**Directions for this task:** Go through the records and filter out every line lacking the word "computer"; copy the lines that remain.

(Saved data entries)

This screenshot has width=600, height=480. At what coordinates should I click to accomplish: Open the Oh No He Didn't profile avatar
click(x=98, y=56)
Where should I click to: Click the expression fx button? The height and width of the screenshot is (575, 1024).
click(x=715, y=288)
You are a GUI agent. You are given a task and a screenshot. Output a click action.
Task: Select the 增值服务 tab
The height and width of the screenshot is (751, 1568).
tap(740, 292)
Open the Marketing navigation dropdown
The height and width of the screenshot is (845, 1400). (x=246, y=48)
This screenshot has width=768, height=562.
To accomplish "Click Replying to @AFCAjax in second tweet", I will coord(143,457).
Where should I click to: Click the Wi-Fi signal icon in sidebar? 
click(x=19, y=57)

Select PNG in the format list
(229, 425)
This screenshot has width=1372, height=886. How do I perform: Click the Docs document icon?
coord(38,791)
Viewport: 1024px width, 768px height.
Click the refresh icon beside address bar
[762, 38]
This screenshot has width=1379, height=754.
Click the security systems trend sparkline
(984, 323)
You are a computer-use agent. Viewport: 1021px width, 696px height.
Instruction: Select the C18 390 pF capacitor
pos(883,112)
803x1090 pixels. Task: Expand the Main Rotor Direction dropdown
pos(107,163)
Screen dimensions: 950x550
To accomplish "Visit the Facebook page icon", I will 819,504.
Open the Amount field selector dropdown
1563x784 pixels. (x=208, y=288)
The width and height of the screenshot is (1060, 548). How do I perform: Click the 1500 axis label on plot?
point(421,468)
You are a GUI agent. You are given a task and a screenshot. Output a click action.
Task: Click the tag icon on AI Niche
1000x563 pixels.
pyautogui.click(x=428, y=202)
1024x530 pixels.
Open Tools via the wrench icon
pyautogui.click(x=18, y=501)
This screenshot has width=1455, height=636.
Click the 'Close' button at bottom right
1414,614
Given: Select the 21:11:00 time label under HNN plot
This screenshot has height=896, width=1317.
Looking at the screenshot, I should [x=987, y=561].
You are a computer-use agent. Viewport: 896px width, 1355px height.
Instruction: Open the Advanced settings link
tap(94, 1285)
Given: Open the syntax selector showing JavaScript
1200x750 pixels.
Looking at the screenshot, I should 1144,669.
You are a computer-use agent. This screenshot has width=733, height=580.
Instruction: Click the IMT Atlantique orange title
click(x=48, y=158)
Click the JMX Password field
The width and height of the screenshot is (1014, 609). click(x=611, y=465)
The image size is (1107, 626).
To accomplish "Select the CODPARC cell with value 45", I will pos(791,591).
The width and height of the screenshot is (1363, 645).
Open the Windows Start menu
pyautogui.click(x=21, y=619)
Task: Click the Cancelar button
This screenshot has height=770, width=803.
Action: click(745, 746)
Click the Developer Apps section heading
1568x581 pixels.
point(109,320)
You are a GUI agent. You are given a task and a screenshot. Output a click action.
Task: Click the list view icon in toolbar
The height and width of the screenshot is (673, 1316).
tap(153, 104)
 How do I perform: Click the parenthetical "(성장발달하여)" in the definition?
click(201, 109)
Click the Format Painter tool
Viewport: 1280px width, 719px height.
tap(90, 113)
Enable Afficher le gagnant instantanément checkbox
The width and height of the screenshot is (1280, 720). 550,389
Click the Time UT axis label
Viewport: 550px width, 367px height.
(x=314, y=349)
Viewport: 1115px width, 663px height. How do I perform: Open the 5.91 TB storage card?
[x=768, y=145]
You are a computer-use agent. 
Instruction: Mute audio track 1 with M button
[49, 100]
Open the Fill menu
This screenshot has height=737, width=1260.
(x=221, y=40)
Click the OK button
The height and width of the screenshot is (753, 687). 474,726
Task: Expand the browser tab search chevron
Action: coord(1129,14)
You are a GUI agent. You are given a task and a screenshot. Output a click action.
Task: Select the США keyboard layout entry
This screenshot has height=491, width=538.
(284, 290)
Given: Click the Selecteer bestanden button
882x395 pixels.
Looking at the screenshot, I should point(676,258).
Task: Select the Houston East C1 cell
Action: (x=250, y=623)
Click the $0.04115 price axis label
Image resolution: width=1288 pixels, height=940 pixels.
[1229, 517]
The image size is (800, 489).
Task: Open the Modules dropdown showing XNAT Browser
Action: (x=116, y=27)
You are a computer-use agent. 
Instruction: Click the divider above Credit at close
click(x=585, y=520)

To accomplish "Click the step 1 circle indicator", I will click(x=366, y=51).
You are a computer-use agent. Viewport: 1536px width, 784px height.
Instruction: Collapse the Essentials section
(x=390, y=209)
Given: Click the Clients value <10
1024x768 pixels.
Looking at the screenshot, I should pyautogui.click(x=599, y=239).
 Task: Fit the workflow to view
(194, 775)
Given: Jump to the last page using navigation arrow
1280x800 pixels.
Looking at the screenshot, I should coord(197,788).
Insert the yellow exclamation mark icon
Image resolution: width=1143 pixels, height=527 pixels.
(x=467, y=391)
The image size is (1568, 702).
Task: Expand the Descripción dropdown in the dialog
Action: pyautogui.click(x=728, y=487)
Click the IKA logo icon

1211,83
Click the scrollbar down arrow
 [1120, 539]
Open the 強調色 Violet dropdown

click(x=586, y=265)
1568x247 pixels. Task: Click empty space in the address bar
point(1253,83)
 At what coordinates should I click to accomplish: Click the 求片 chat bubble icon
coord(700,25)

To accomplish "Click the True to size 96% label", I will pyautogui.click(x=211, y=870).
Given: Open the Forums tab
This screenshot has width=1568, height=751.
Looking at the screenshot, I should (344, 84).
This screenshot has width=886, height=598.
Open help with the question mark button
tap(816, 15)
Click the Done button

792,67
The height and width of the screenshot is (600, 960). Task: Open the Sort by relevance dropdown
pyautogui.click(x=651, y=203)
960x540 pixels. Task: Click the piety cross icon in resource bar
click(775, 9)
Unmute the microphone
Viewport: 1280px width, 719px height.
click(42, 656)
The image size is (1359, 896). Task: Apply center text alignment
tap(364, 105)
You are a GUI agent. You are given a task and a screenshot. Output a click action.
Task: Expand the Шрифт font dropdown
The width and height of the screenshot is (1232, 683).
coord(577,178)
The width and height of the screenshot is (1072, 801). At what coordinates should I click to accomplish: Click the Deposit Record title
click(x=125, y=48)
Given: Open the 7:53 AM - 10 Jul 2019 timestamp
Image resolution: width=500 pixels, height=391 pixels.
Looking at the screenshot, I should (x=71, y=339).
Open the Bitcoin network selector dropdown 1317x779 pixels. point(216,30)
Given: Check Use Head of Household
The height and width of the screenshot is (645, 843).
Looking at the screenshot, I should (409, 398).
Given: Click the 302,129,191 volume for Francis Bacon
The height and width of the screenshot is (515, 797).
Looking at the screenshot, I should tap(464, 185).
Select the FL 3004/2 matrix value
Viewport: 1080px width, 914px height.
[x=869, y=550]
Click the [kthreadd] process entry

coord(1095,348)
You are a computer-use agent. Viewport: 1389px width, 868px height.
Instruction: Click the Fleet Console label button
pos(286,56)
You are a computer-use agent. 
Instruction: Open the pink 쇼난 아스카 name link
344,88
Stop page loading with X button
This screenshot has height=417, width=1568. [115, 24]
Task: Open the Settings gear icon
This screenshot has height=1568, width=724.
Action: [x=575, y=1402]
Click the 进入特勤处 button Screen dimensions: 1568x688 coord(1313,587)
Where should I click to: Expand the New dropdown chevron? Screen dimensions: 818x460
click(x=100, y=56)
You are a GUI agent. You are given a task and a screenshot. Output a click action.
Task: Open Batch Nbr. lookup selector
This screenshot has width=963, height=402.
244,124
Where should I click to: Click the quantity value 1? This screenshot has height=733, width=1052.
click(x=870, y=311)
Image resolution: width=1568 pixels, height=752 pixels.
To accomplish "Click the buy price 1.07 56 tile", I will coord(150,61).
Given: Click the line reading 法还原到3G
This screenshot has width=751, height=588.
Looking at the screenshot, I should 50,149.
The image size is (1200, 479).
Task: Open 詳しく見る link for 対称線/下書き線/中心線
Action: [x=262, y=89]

**Result for this task:**
You are a computer-use agent. Viewport: 1021px width, 696px height.
You are a computer-use agent. Viewport: 896px width, 1355px height.
You are a computer-use agent. This screenshot has width=733, height=580.
You are a computer-use agent. 
You are a computer-use agent. 
You are a computer-use agent. Viewport: 1536px width, 784px height.
You are a computer-use agent. Viewport: 1389px width, 868px height.
You are a computer-use agent. 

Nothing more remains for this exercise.